Ce titre ? Jeunesses d’ici, voilà ce qu’on pouvait lire aux plages de nos Laurentides, avant la guerre. Oui des placards antisémites posés par de bons proprios Canadien-français catholiques. Comme tous les nôtres, mon père, détestait les Juifs. « Ils ont tué le Christ », me répétait-il et notre pieux clergé d’approuver. Étudiant, en 1950, je lui annonce être « tombé en amour » avec une jolie Juive de mon École des arts appliqués. Papa ne m’adressa plus la parole. J’ai fini par rompre ave cette jolie Anita Gertler et dans quelques mois, chez XYZ, sera édité mon récit de cet amour lâchement abandonné.

En 1989, trente ans plus tard, chez mon dépanneur, je croise un certain Jacques Neufeld, Juif d’une bonhomie énergique. Neufeld me racontera sa vie de clandestin quand il sauvait de la Gestapo des tas de ses compatriotes traqués par la Gestapo et la sordide Milice française.
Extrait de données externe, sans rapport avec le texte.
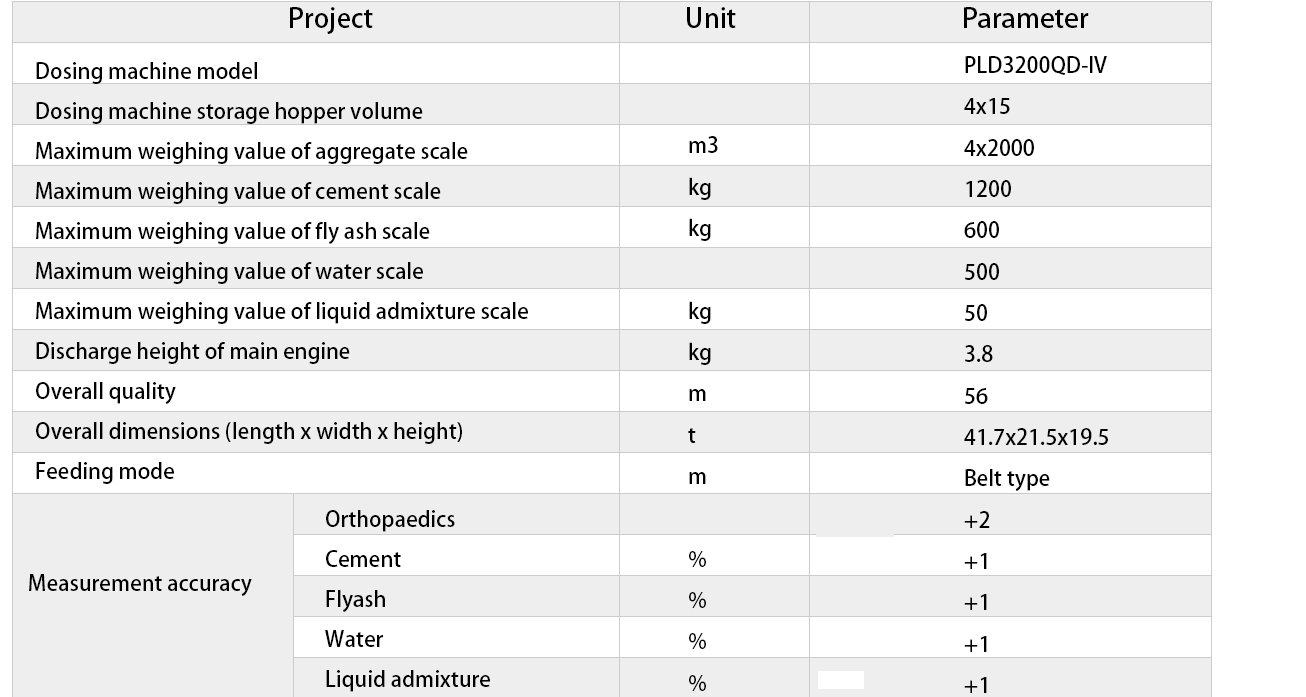Select Maximum weighing value of water scale
1306x697 pixels.
coord(229,271)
J’avais conduit chez mon éditeur d’alors, Leméac, ce Neufeld qui y publia ses aventures. Il y a peu de temps —ô piscine de L’Excelsior, ô piscine du chic Club du Sanctuaire !— rencontre d’un chimiste emeritus ex-prof à l’U de M. Il m’offre sa traduction d’un récit de Yossi Indig, un camarade baigneur. Un Québécois interné dans un camp nazi : « Adieu à Sihget » (édité à compte d’auteur). Émouvant. Si vous allez à la (grande) Bibliothèque nationale, vous lirez cet « Adieu à Sighet », une autobio qui raconte son brutal « ramassage » au ghetto juif de cette ville Sighet, en Hongrie. Poignant récit (préfacé par Elie Wiesel) d’un jeune garçon chez les nazis avec toute sa famille.
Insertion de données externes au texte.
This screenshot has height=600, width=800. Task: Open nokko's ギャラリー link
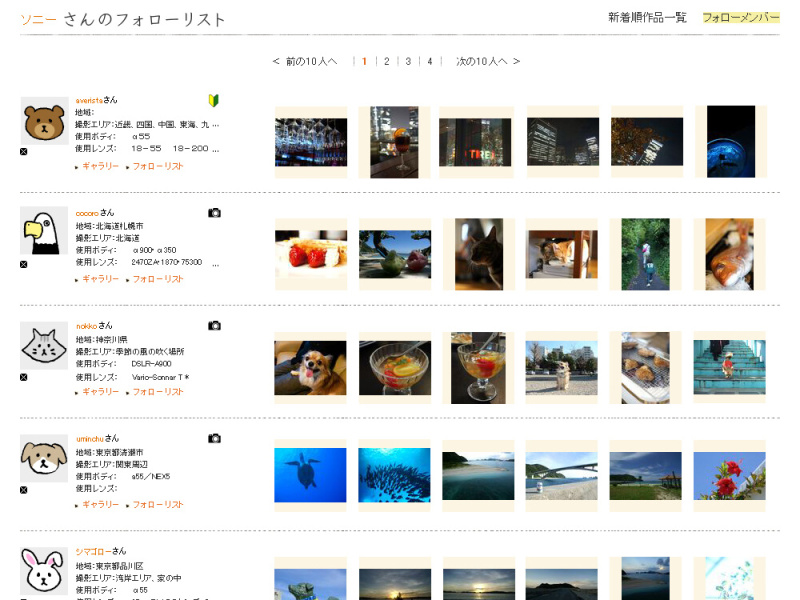coord(102,391)
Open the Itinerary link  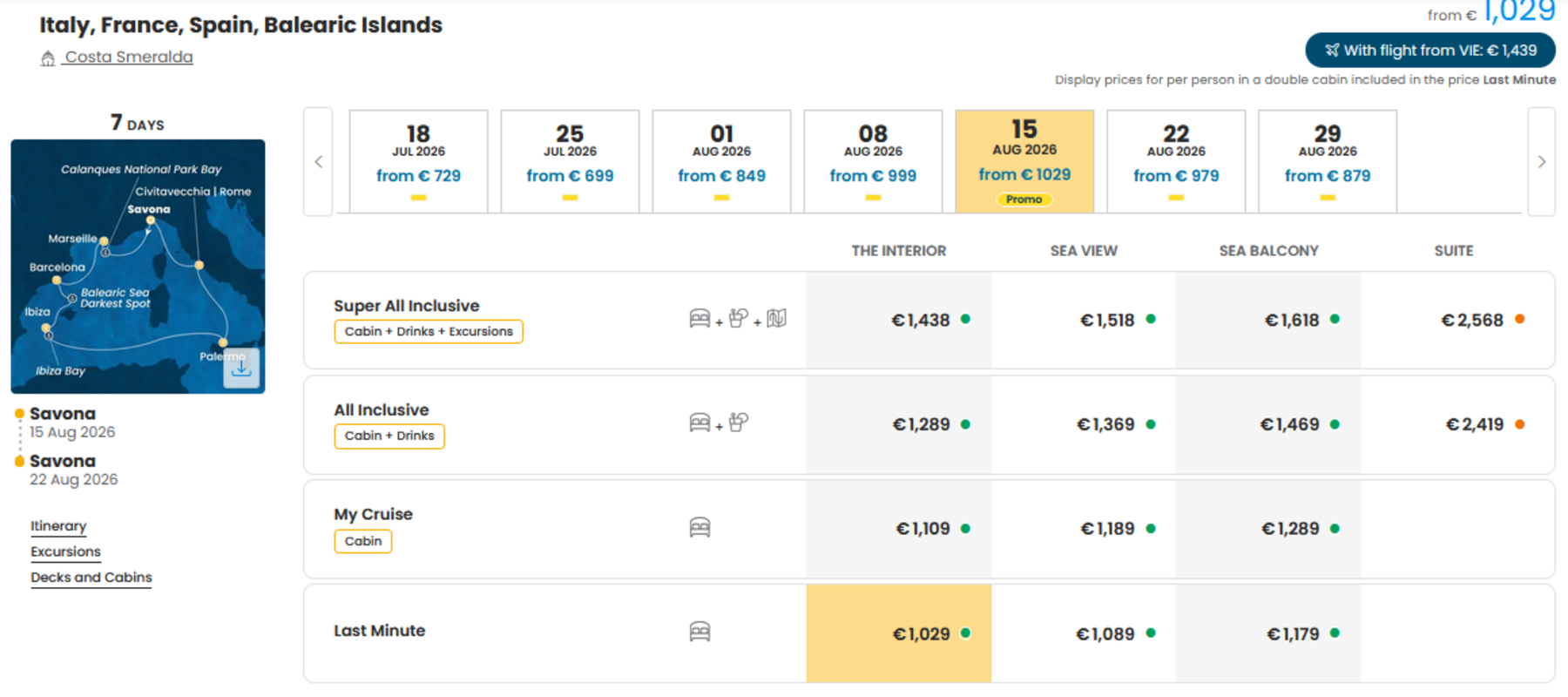point(58,526)
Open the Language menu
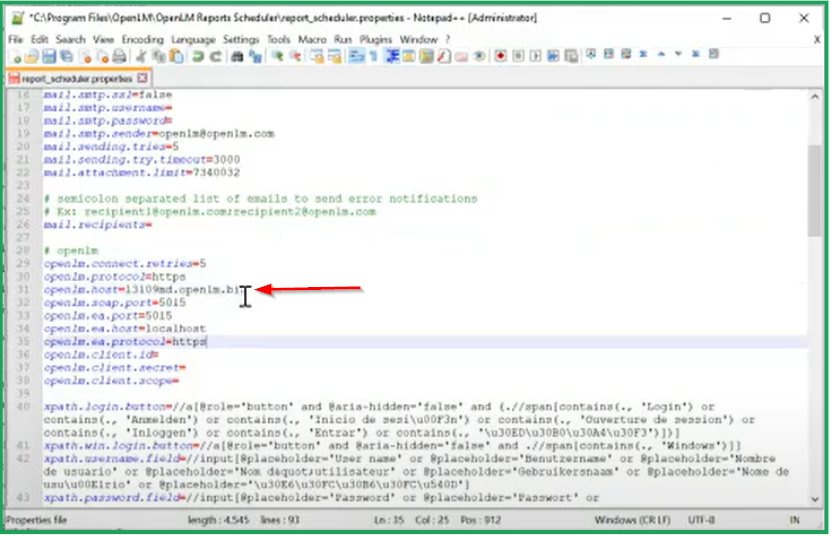 click(193, 39)
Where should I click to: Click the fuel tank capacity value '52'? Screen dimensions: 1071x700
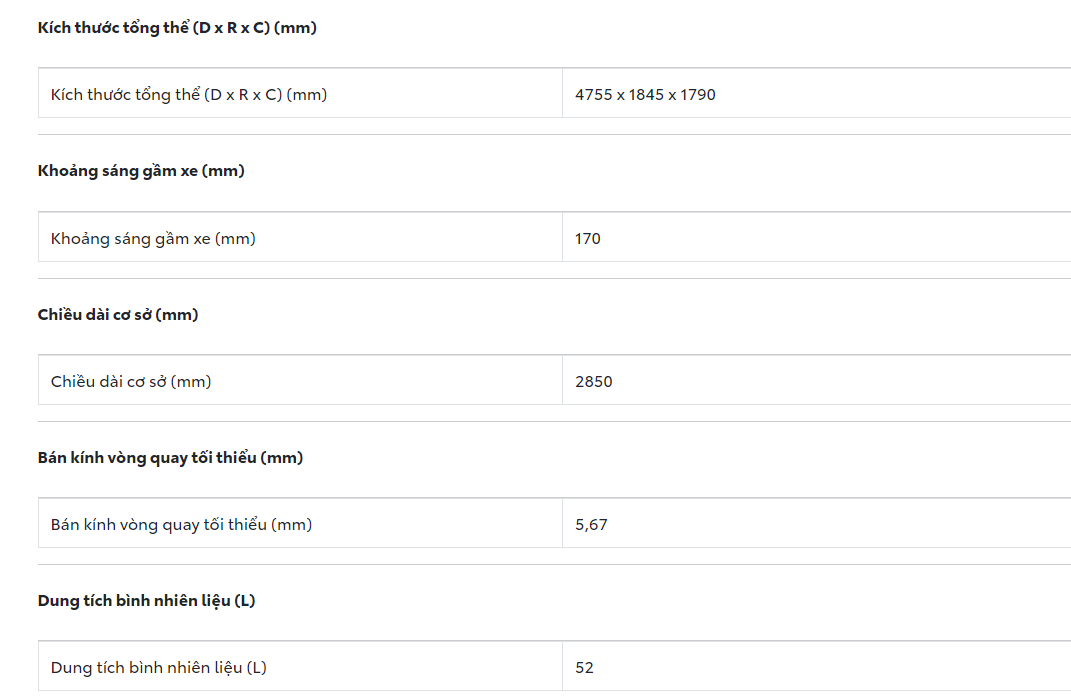585,667
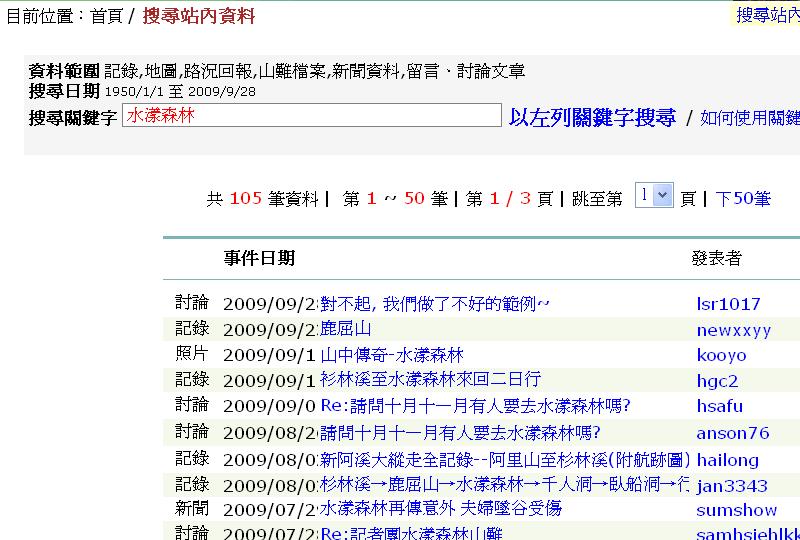Screen dimensions: 800x540
Task: View author hailong profile
Action: (x=727, y=461)
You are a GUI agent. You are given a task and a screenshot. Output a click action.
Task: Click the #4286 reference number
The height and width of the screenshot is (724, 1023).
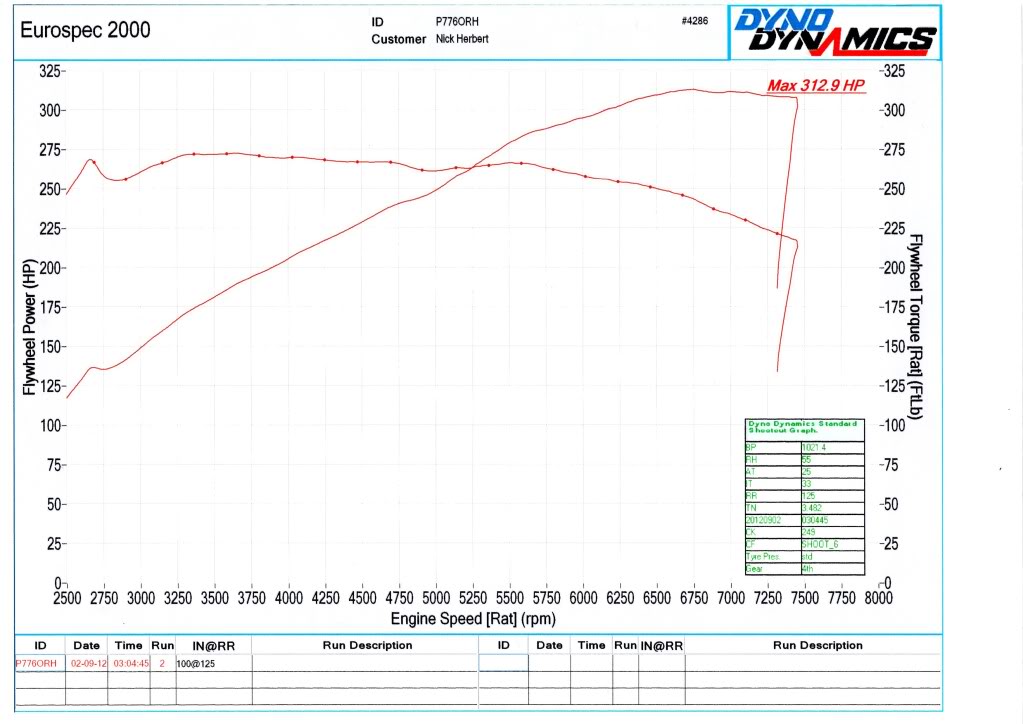click(694, 21)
La guerre finie, l’adolescent libéré va choisir Montréal. Qu’il aima vraiment. Après avoir été petit commis « dans la fourrure », débrouillard, il se jeta dans le commerce des vêtements via les « fins de ligne » des manufacturiers. Marié et père de famille, Yossi réussit avec sa boutique à aubaines. Installé (dès 1964) rue Mont-Royal. Au coin de Fabre, rue célébrée par Michel Tremblay. La concierge qui loge à l’étage du « Belle mode », le forcera à fuir le Plateau. Furieuse antisémite. Aux ordres du propriétaire de l’édifice, un certain Adrien Arcand, chef Québécois nazi avant la guerre. Yossi Indig s’en ira rue Ontario coin Valois poursuivre son commerce. Dans son récit, Yossi louange une Micheline Martin, dévouée gérante et « bras droit » durant trois décennies. Il lui reconnaît volontiers ses succès. Là, rue Ontario, un incendie ravageur et il ferme. En 1995, le petit garçon tatoué », numéroté— prend sa retraite des affaires et suit des cours de peinture via la télé. Le voilà peinte et il rédige donc ses mémoires. Ce livre «  La promesse à ma mère », en anglais, en français « Adieu à Sighet » montre un fort courage. Son chapitre narrant un retour à Sighet arrache le cœur. Ici, je veux remercier J.-C. Richer (retraité qui vient de publier une énorme « somme » sur la chimie, un ouvrage unique au monde), de m’avoir offert « Adieu à Sighet ». Il m’a prouvé la volonté exemplaire de la race juive, dans chaque chapitre on retrouve cette force de cohésion, cette union inouïe qui a fait des héritiers du « vieux testament » une nation vraiment « tricotée serrée » et d’une résistance incomparable. Au lieu d’avoir placardé ces « No dogs, no jews » sur nos plages laurentidiennes, nous aurions mieux fait d’imiter cette solidarité raciale à toute épreuve, nous, minorité méprisée et bafouée du temps du mépris raciste des anglos dominateurs de 1939.